Second part of four-part Diagnosis: Columbus, looking at expansion projects across central Ohio’s major health systems as they respond to the region’s population growth and job expansion. Read the first part — on OhioHealth’s $1 billion expansion — by clicking here.
COLUMBUS, Ohio (WCMH) — It’s not just a clever or convenient name: Nationwide Children’s Hospital is building a truly national profile. In 2024, Nationwide Children’s Hospital had nearly 1.8 million patient visits from all 50 states and 44 countries.
“We are, in fact, a nationwide children’s hospital and the reason we pursue that is not because we want to be nationwide, but because we want to attract the specialists who need patient populations,” Nationwide Children’s Hospital’s Senior Vice President of Strategic and Facilities Planning Patty McClimon said.
McClimon has worked at the hospital for her entire career, spanning more than three decades. For most of that time, the hospital campus has been a constant construction zone.
“We’re not building buildings to build buildings,” she said. “What we found was that our campus was so old that the ability to retrofit spaces into today’s technology didn’t exist.”
That led to the biggest investment in the hospital’s history: a 14-story tower for acute care. It’s projected to cost $1.27 billion and will be constructed as a fraternal twin of the existing tower which is now a decade old. The new building is expected to be completed in 2028.
“It’s been great to think about the building as a twin and we can really look at what’s working well in the existing building and what are the little things that we could tweak to make it better,” Nationwide Children’s Hospital Manager of Design and Construction Ed Cheshire said.
The new building will house the hospital’s most ill patients. Services will include emergency and critical care, oncology, a three-floor neonatal intensive care unit, and expanded surgical space. Once the project is complete, more than 430 new beds will be housed there.

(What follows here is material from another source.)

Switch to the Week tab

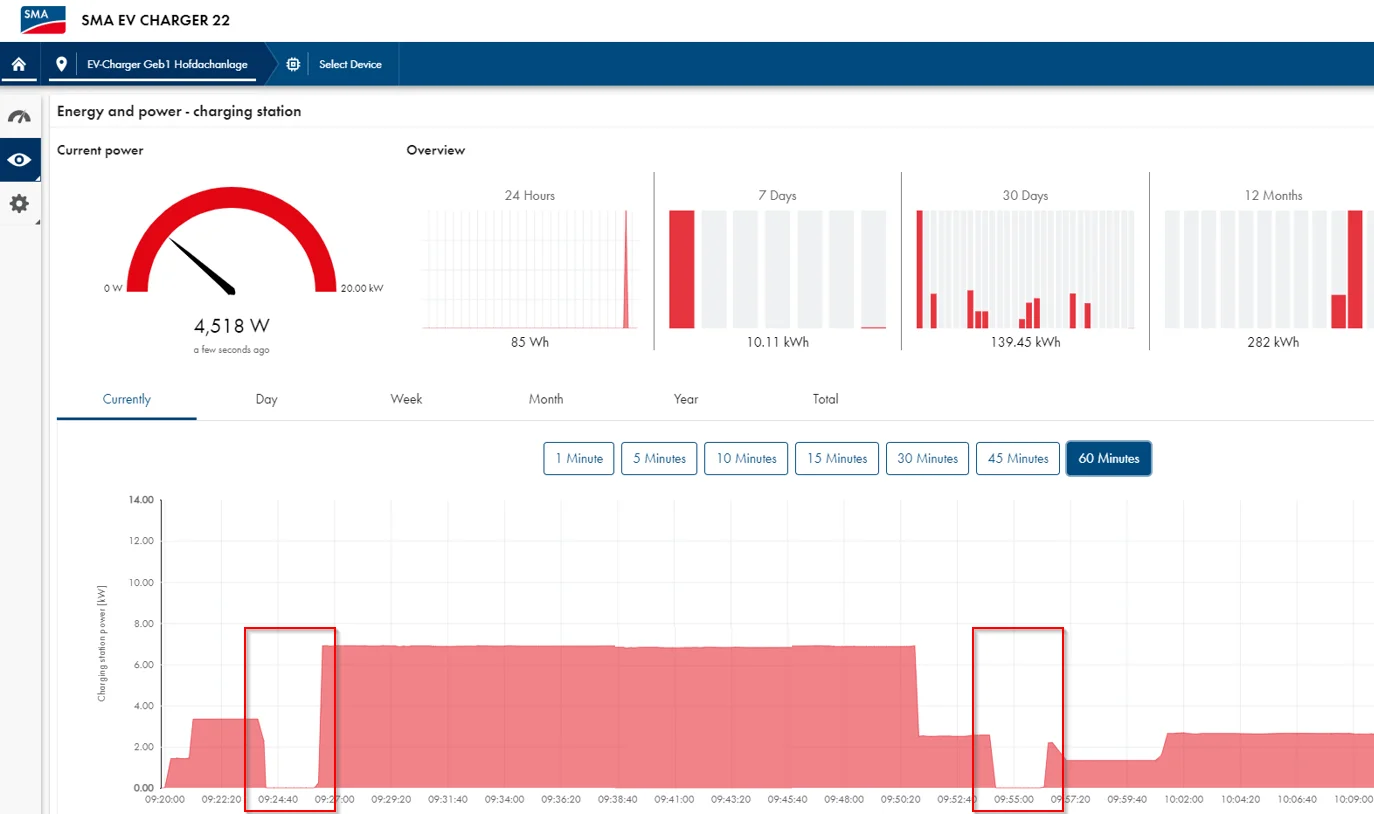point(406,399)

The new tower will merge into some of the existing facilities in the current building, most notably the emergency department.
“We want the look and feel to be seamless as you go from the old to the new,” Chesire said. “I don’t want there to be haves and have-nots. So that building, I want staff to be comfortable working in either side of that line. We learn not only from what we’ve built but what other children’s hospitals have built, so we’re out there talking and communicating, really thinking about best practices about what we’re building and how.”
The tower will further enhance the massive, vertical growth of Nationwide Children’s campus and will become a significant part of the Columbus skyline as drivers move along Interstate 70 in Downtown Columbus.
“We’re very proud of the fact that we’ve impacted the skyline, but we’re most proud of the fact that we are making children into healthy, healthy adults,” McClimon said.